Fed’s Dudley says rate hike ‘less compelling’

August 26, 2015 5:50 PM (UTC+8)

 

We’re going to be calling the president of the Federal Reserve Bank of New York Dudley-Do-Right if he pulls this off.

William Dudley said Wednesday that the prospect of the Fed raising interest rates in September “seems less compelling” than just a few weeks ago.

Considered a close ally of Federal Reserve Chair Janet Yellen, Dudley is the vice chair of the Federal Open Market Committee, which determines policy for the US central bank. The FOMC’s next policy meeting will be held Sept. 16-17.

Fed's Dudley
Fed’s Dudley

This was the first indication that the Fed is worried that an economic slowdown in China could hurt global growth and remove the reasons for raising rates. For months, the central bank has been hinting of raising rates next month. But that plan appears to be under re-evaluation in the wake of Monday’s global market meltdown.
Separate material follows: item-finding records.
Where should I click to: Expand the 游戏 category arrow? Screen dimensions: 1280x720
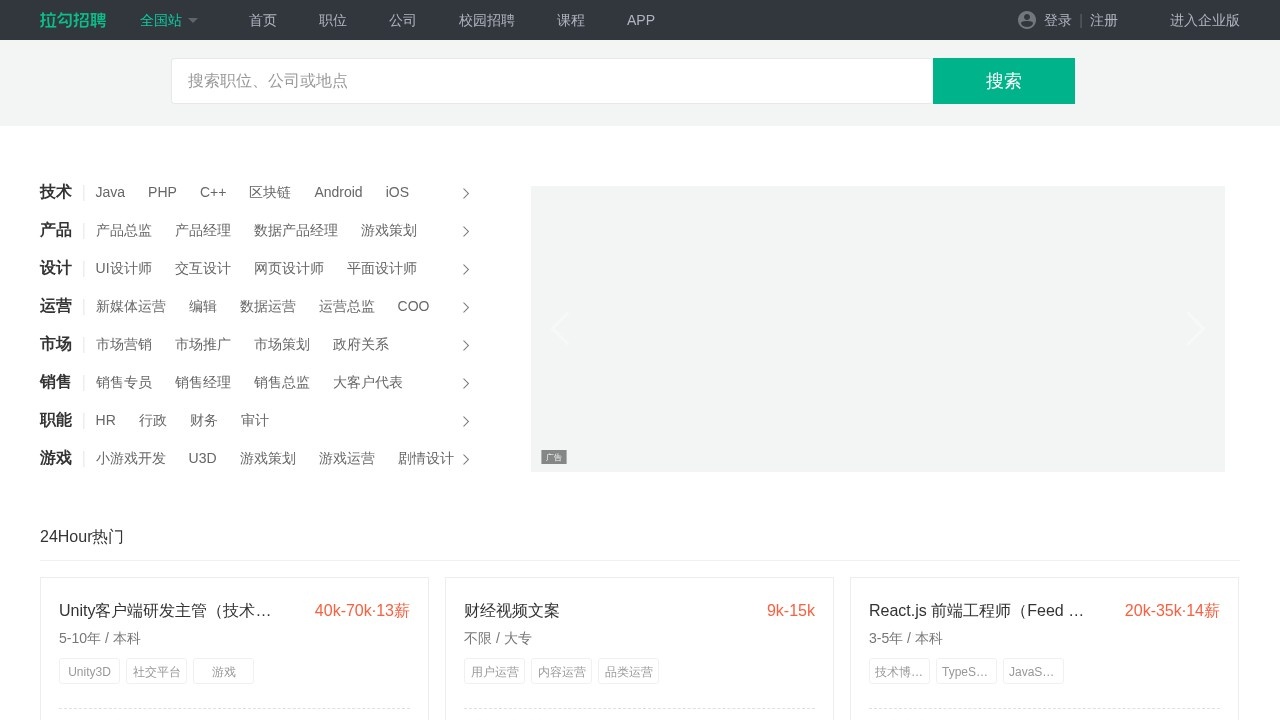pos(465,459)
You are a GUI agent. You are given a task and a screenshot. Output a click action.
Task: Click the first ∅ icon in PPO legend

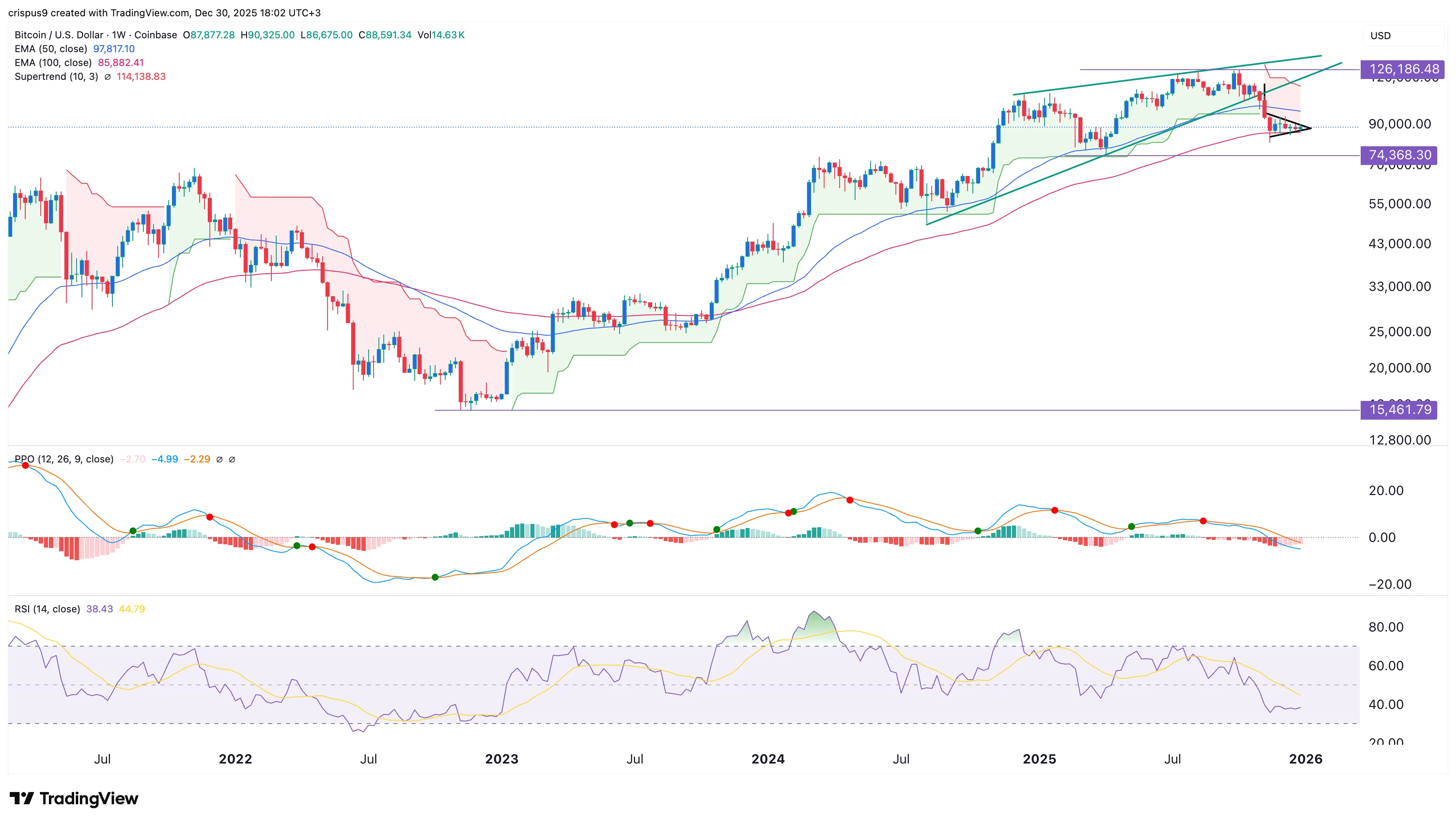point(219,460)
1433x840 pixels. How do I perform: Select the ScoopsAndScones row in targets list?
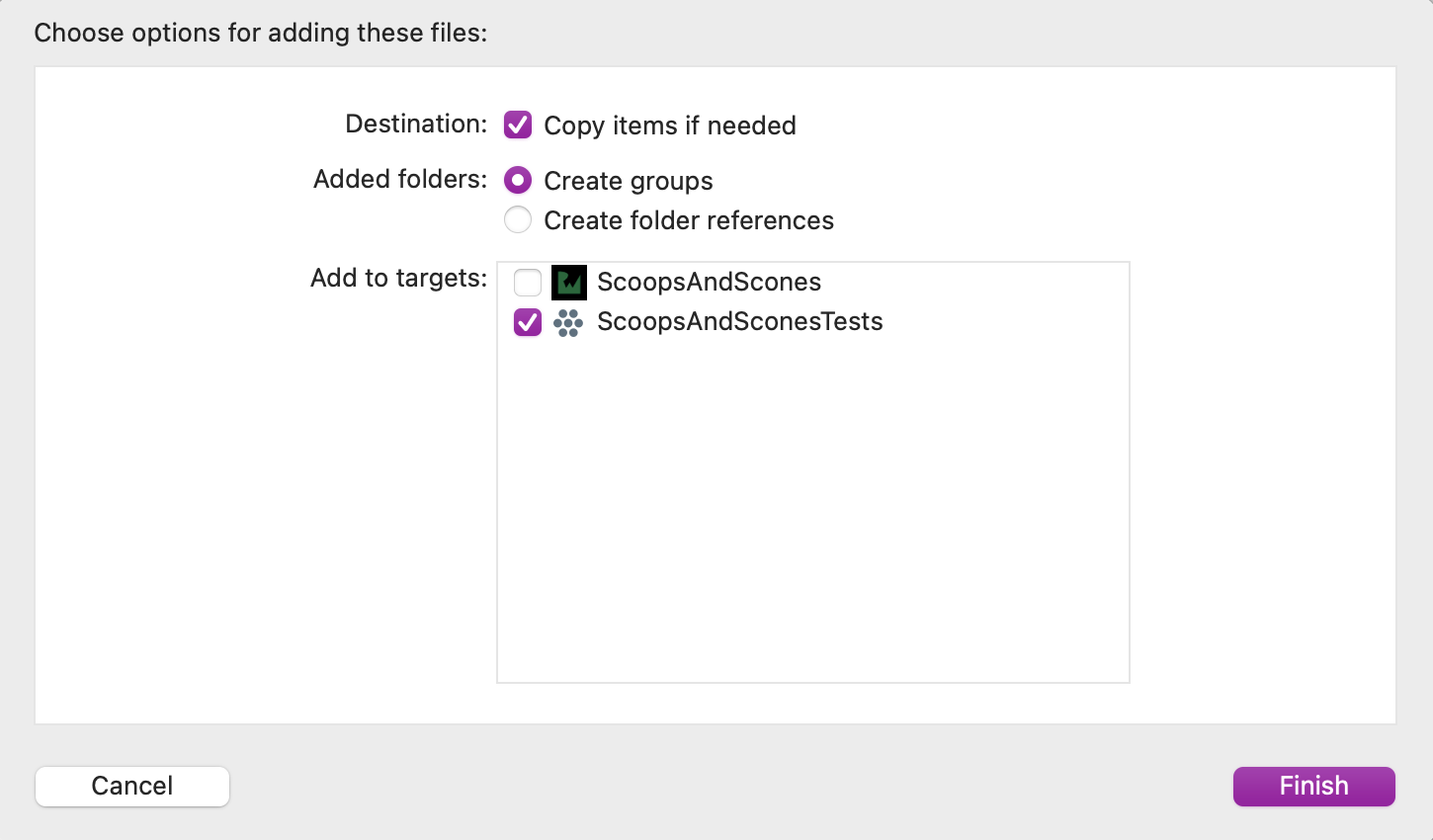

“At this moment, the decision to begin the normalization process at the September FOMC meeting seems less compelling to me than it was a few weeks ago,” Dudley told reporters at the New York Fed.

Still, Dudley was far from definite and left open the possibility that if the situation stabilizes, we could still see an increase.

A rate hike “could become more compelling by the time of the meeting as we get additional information on how the US economy is performing and (on) international financial market developments, all of which are important to shaping the U.S. economic outlook,” he said.

Dudley said a final decision would reflect how the market acts over the next few weeks, as well as the end-of-month economic data.

For months now, Asia Unhedged has been saying the rate hike would be bad news. With the price of commodities, especially oil, falling, inflation remains well below the 2% the Fed has been looking for.

Dudley says the Fed will wait till it has more economic data, but Asia Unhedged feels the economy is weaker than most analysts believe and that the second-quarter data will prove this. We’ve been predicting a stock market correction for a while now. With the market very close to correction, an interest rate increase could shock the system in a much more negative way.